Find minimum reversals to orient edges away from root

You are given a connected graph with `n` nodes labeled `0..n-1` and `n-1` directed edges. If you ignore edge directions, the edges form a tree. Each directed edge is given as a pair `(u, v)` meaning the edge currently points from `u` to `v`. You are also given a root node `r`. In the rooted tree (rooted at `r`), every edge should point **away from the root** (i.e., from parent to child).

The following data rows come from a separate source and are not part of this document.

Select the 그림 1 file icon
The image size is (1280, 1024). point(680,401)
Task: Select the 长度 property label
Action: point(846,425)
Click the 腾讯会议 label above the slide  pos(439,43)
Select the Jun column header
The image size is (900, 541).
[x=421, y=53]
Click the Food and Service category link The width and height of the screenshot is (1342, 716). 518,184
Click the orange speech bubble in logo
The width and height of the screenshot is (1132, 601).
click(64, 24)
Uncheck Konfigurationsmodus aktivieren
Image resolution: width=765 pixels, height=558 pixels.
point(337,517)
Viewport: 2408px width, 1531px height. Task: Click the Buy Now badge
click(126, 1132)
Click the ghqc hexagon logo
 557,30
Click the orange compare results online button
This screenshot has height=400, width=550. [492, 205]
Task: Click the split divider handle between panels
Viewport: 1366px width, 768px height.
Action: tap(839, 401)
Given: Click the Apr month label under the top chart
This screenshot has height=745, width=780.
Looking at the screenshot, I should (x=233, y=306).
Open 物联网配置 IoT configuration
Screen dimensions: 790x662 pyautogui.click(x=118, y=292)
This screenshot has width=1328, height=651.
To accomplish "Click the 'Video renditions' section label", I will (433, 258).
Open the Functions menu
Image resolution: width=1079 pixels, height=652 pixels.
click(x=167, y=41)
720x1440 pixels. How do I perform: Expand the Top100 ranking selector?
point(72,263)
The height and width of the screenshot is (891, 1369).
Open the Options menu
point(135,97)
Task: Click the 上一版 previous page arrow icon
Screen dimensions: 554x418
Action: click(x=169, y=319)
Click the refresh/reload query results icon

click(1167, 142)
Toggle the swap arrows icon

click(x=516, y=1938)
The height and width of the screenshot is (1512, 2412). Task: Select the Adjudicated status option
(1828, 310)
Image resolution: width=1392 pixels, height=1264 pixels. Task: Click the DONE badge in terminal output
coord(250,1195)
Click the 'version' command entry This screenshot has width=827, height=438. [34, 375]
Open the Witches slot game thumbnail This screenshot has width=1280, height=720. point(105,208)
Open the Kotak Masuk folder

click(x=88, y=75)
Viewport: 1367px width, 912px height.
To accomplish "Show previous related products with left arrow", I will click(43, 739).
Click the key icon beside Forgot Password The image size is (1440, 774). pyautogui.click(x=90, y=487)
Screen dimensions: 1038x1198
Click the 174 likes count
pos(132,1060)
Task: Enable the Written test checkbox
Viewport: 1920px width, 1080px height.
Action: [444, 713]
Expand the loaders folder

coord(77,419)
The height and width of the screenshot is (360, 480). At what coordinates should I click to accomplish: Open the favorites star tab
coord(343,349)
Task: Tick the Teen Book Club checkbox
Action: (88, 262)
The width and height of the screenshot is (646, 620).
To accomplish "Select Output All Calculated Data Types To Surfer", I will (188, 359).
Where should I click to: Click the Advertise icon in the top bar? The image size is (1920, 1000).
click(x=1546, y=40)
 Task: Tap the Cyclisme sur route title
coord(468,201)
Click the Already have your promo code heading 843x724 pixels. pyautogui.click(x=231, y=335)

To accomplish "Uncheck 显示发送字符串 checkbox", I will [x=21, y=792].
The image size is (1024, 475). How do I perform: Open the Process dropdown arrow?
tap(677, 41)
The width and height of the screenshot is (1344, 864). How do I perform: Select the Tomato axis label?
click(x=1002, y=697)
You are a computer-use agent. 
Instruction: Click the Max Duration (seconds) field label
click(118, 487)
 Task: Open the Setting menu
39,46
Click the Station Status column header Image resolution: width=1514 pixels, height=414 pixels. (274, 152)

You may reverse the direction of any edge; each reversal costs `1`. Return the minimum total number of edge reversals required so that, after reversals, all edges in the tree point away from `r`. #### Input - Integer `n` - List of directed edges `edges`, length `n-1`, each as `(u, v)` - Integer root `r` #### Output - Integer: minimum number of reversals #### Example Suppose `n = 5`, `r = 0`, and edges are: - `(1, 0)`, `(0, 2)`, `(3, 2)`, `(3, 4)` Ignoring directions, the tree is `0-1`, `0-2`, `2-3`, `3-4`. To make all edges point away from `0`, edges `(1,0)` and `(3,2)` must be reversed, so the answer is `2`. #### Constraints (typical) - `1 <= n <= 2e5` - The undirected version of `edges` is a tree - Nodes are `0..n-1` *Note:* With large `n`, recursive DFS may overflow the call stack in some languages; an iterative traversal may be required.